Pero, ¿en qué condiciones vamos a volver? ¿Cuándo y cómo vamos a volver? Eso solo Dios lo sabe. Hasta que no se encuentre un tratamiento o una vacuna que combata esta pandemia con eficacia, lo veo difícil.
¿Cómo vamos a guardar en un colegio la distancia de seguridad entre los niños o entre los profesores y los niños? Si un niño de tres años o de seis o de ocho años se hace daño o llora por la razón que sea, ¿cómo lo consolamos? ¿No los cogemos en brazos ni les damos un beso? ¿Los mantenemos a distancia para evitar que se acerquen a su maestra? ¿Cómo lo hacemos: con un palo que marque las distancias?

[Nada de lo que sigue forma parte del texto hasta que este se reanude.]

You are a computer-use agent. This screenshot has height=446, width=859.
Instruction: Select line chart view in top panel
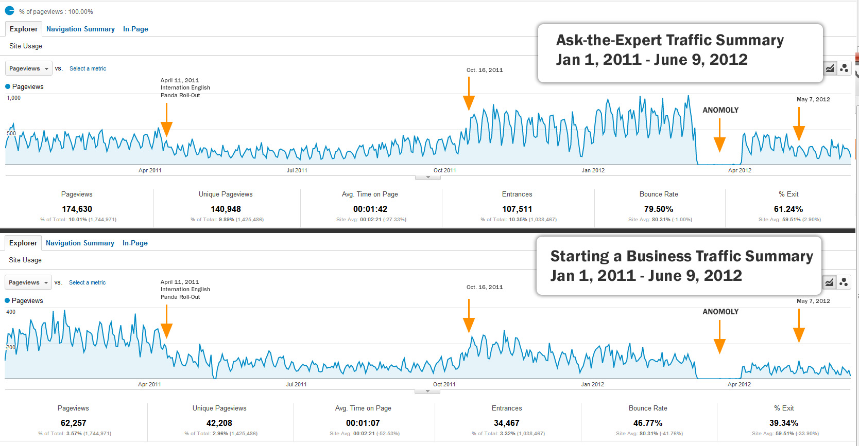830,68
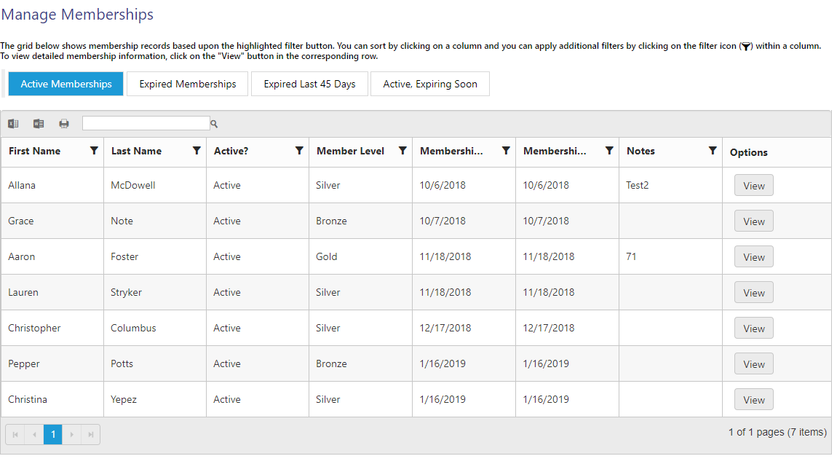The width and height of the screenshot is (837, 464).
Task: Click into the grid search box
Action: point(146,123)
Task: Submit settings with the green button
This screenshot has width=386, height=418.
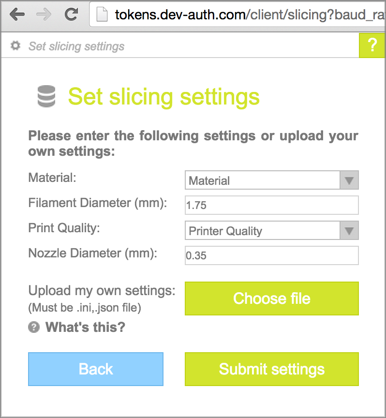Action: click(271, 369)
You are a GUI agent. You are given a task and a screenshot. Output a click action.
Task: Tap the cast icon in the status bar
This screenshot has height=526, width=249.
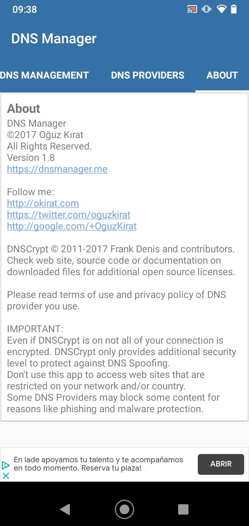pyautogui.click(x=192, y=9)
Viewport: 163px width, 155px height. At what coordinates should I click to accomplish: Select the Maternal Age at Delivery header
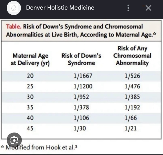pos(30,59)
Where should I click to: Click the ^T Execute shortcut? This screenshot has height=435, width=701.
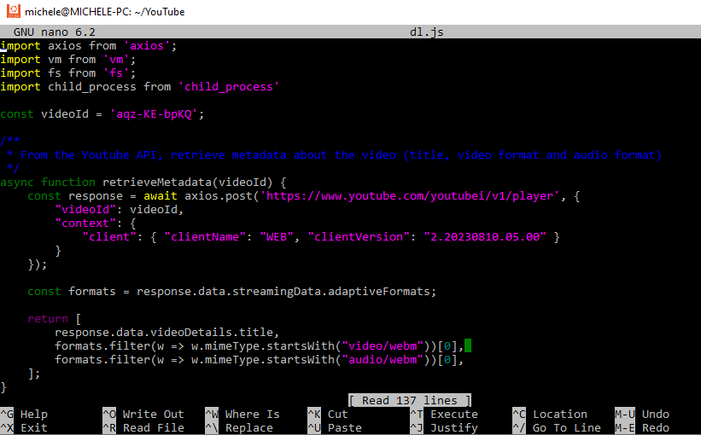[x=443, y=415]
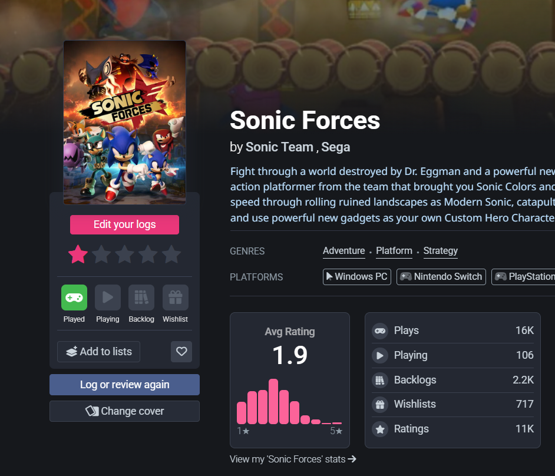View my 'Sonic Forces' stats
555x476 pixels.
coord(293,459)
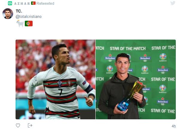Image resolution: width=180 pixels, height=133 pixels.
Task: Click the TC. display name
Action: [19, 11]
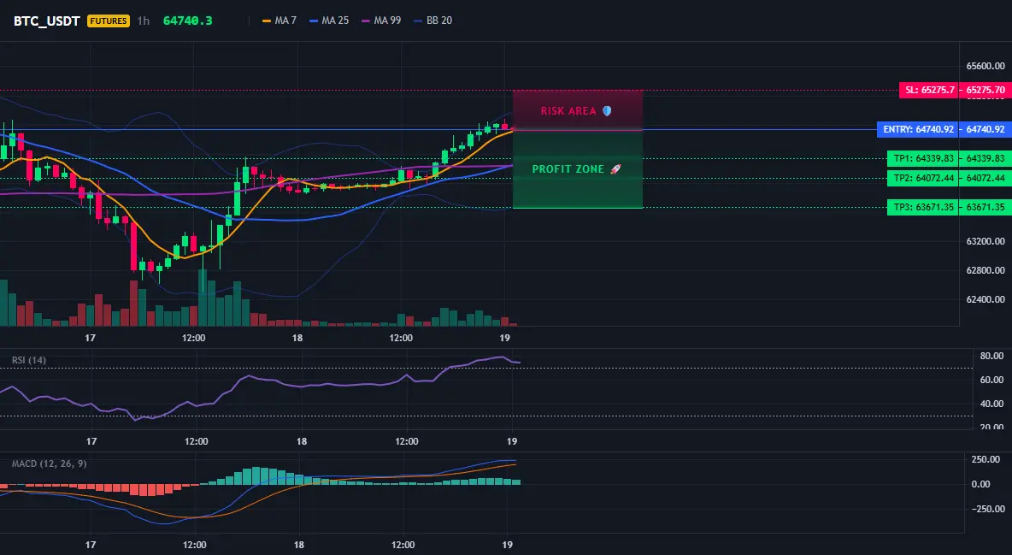Select the 1h timeframe label
Screen dimensions: 1012x555
click(144, 21)

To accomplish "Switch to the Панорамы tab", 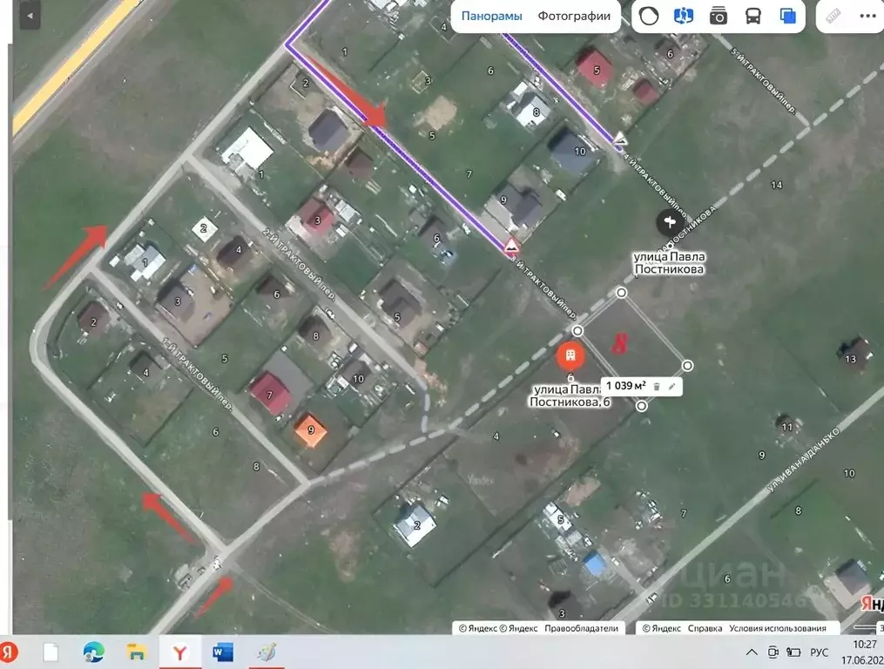I will click(x=491, y=17).
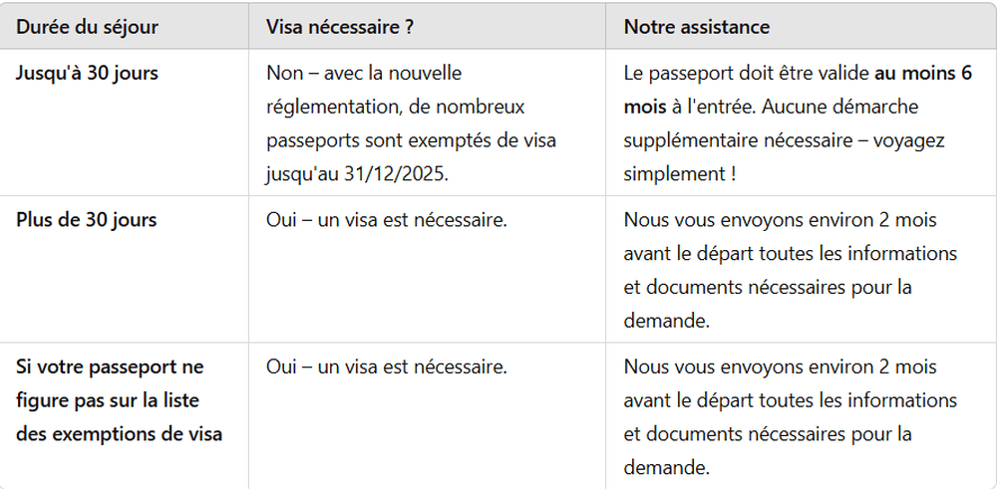Click "des exemptions de visa" text
Image resolution: width=997 pixels, height=490 pixels.
[120, 434]
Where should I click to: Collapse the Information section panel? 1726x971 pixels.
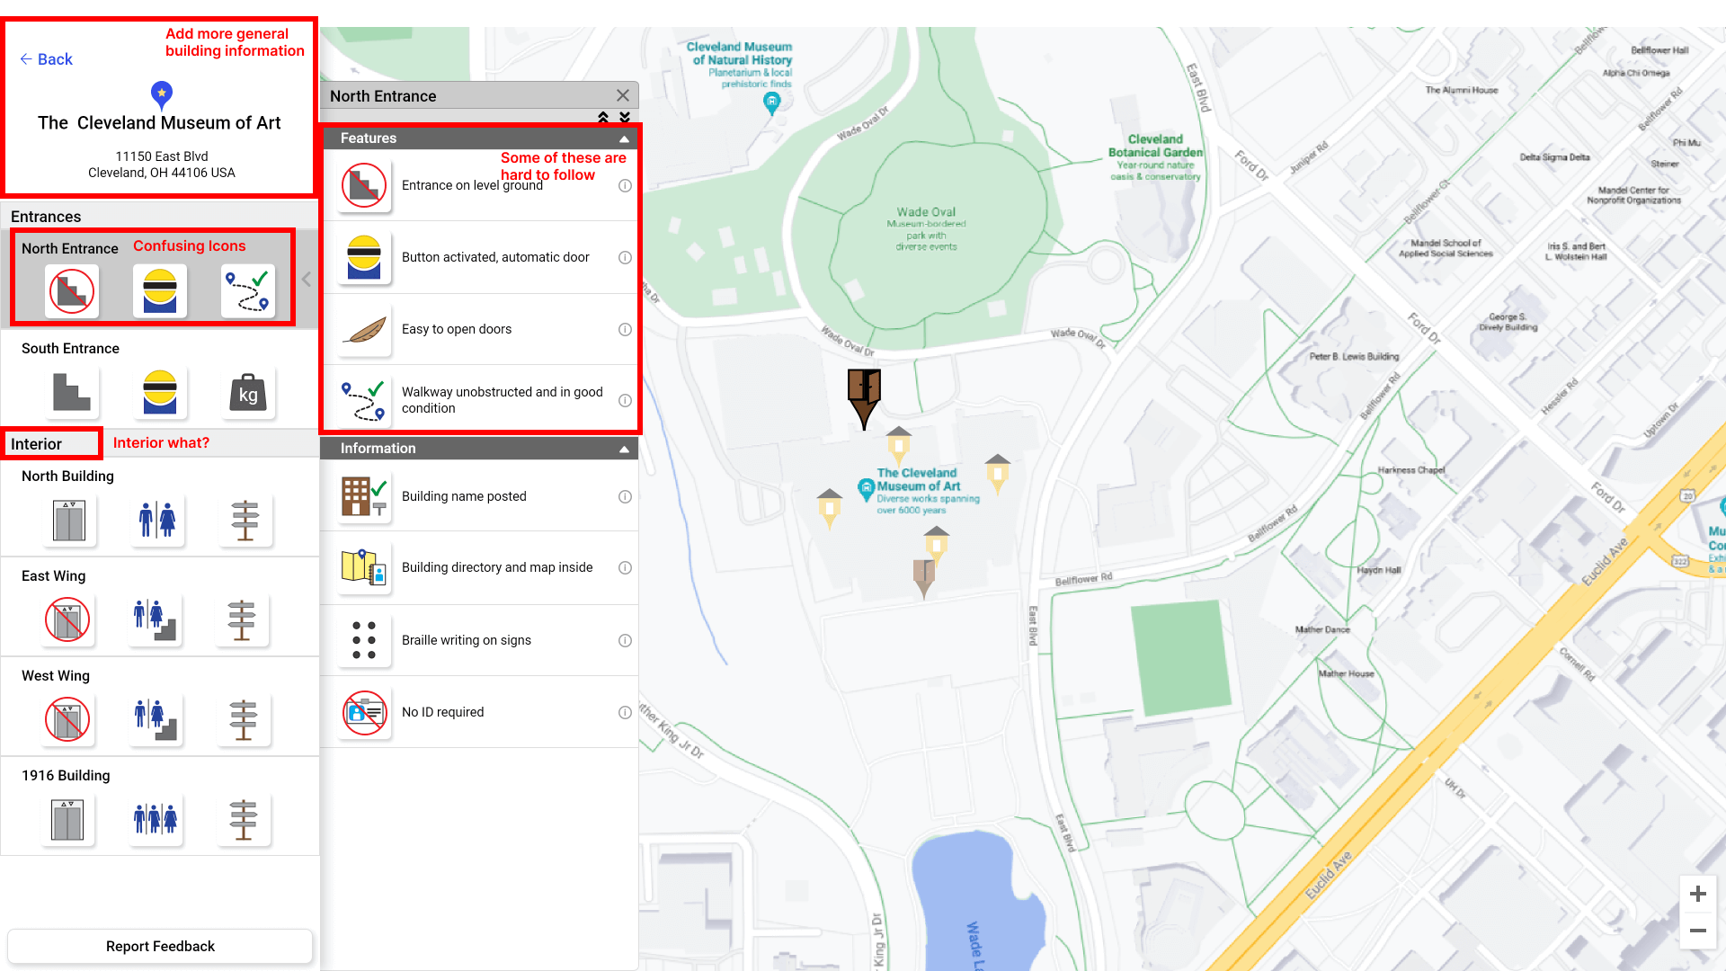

¿Vamos a dar clase con mascarillas? Yo, francamente, no me veo. ¿Y los recreos? ¿Ponemos a todos los niños en filas con la distancia debida y que caminen solos con la cabeza gacha y la mascarilla en la boca, como si fueran presos de un campo de concentración? ¿No van a poder jugar ni a pelearse ni a abrazarse?
¿Cómo hago yo para ver a mis niños pequeños y negarles un beso o un abrazo? Será muy difícil. ¿Los aparto y los rechazo? Yo no sé educar sin la ternura de un abrazo o de un beso. No sé. Ni sé si quiero aprender. Educar es amar. A lo mejor el profesor/mercenario puede seguir dando clase sin problema y sin contacto físico: ya no lo tenían antes, así que no les va a resultar extraño no tenerlo ahora. Así que, si me veo en el caso, no sé qué haré: tal vez pedir una baja por corazón partío.
¿Y los profesores que sean “población de riesgo”? ¿Qué hacemos? ¿Ponemos en juego su vida por abrir el colegio antes de encontrar una cura al COVID 19? ¿Se va a prejubilar a estos trabajadores en riesgo? ¿Se les va a dar una incapacidad total permanente? ¿Los sindicatos han dicho o van a decir algo? ¿Y los gobiernos autonómicos o el gobierno central? Porque hay profesores jóvenes y sanos pero también estamos los que ya tenemos nuestros años y nuestros achaques…
Dar clase por una pantalla no es lo mismo – ni de lejos – que dar clase con los niños delante. Nada que ver. Este que estamos viviendo es un mundo propio de la peor distopía; esto es una pesadilla en la que todos somos Robinsones aislados en nuestra isla, tratando de sobrevivir como podamos y, encima vigilados por un Estado que nos controla como a los animales de Rebelión en la granja o a los personajes de 1984 de Orwell. La escuela tradicional, tantas veces denostada por tantos, necesita un profesor que enseñe y unos alumnos que aprendan. Aprender solos a través de una pantalla jamás podrá sustituir la interacción entre el maestro y el discípulo. Uno puede instruirse pero no educarse con una máquina. Porque el niño aprende más con el ejemplo del maestro y con el amor que recibe de él que con todos los libros del mundo.
Termino. A los profesores de mi colegio, a las familias, a mis niños: os quiero muchísimo a todos. Nunca he dicho tantas veces y a tanta gente un “te quiero” más de corazón. Tengo que decíroslo porque no sabemos el tiempo que vamos a estar aquí y, si no os lo digo, me va a estallar el corazón de tanto amaros.
Que Dios os bendiga y nos libre a todos de esta peste.